A DUP voter has dumfounded his friends and family by stating that he is tolerant to all people except for those of the Catholic faith and those who are homosexual.
Sammy Black (32) from Trafalgar Road in East Belfast proclaimed his exceptional levels of tolerance at a family party held late last week.
“You all knows that I’m a fairly sound sort of a bloke, right? I have nothing against black fellas or lads from India or Pakistan – as long as they’re only visiting – but I can’t stand Gays or Catholics. Do you know where I’m coming from?”
Jesus as an example

“I mean, look at Jesus. All you have to do is look at his picture to realise that he was a God-fearing Prod. I mean with the long blond hair and the way he said ‘no surrender’ to the fecking Romans.
“I’m sure he would have been a Rangers supporter if he had had the chance,” Sammy said, using up his not so vast store of both historical and theological knowledge.
“I mean, look at those guys ‘who decide to be’ gay. Ok, they are not as bad as the Catholics, at least they don’t try to force that fecking Irish on you.
“But seriously, can you imagine one guy holding another guys hand walking down the Shankill Road — I mean Jaysus that’s just sick, that is,” Sammy said whilst shuddering at the very thought.
Homophobic and sectarian heritage

“I’m proud of the fact that Northern Ireland was voted as the worst place in the United Kingdom for LGBT people, by the International Lesbian, Gay, Bisexual, Trans and Intersex Association (ILGBTIA).
“It just shows how God Fearing us DUP supporters are,” Sammy said, as he scratched at his recent tattoo of the Union Jack on his arm. “Let them do their hand-holding behind closed doors or go to Greece or someplace but not here in our United Kingdom.”
“It’s the same with the Catholics,” he continued, as he proceeded to raise his voice and thump the table simultaneously.
“If they really have to be Catholics and speak that foreign language stuff, they should all move back to where they came from, Rome or Israel,” he uttered, not understanding the historical facts he was speaking of.
A friend questions Sammy

At this point, all Sammy’s friends were half nodding in agreement but at also silently wishing he’d shut the feck up. Sammy was a big bloke with arms on him like bloody tree trunks from all that bashing of Lambeg drums, so they stayed fairly quiet.

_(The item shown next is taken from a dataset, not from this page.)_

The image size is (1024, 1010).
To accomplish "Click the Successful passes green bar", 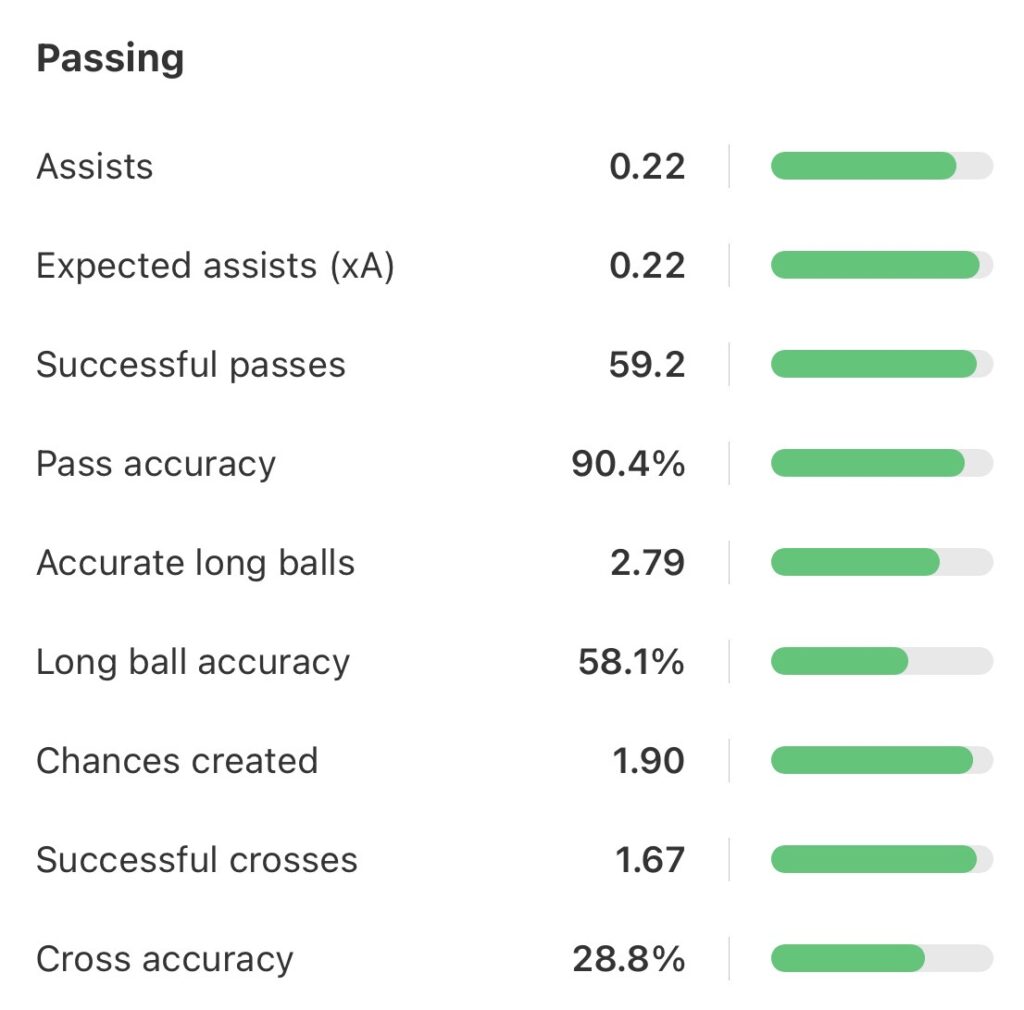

One of them, however, did find the courage to question Sammy. “Weren’t all Prods Catholics at one stage before Henry VIII did that entire wife swapping thing and shifted the goalposts around?
“And wasn’t William of Orange Dutch? And we all know how kinky and liberal the Dutch are — wouldn’t surprise me if he was a bit on the Gay side. What do you think?”
Sammy heads to his GAA club

Meanwhile in Ireland understands that at this stage an irate and lost for words Sammy picked up his hurley and gear bag, stormed out of the pub and drove straight to the local GAA club just in time for training.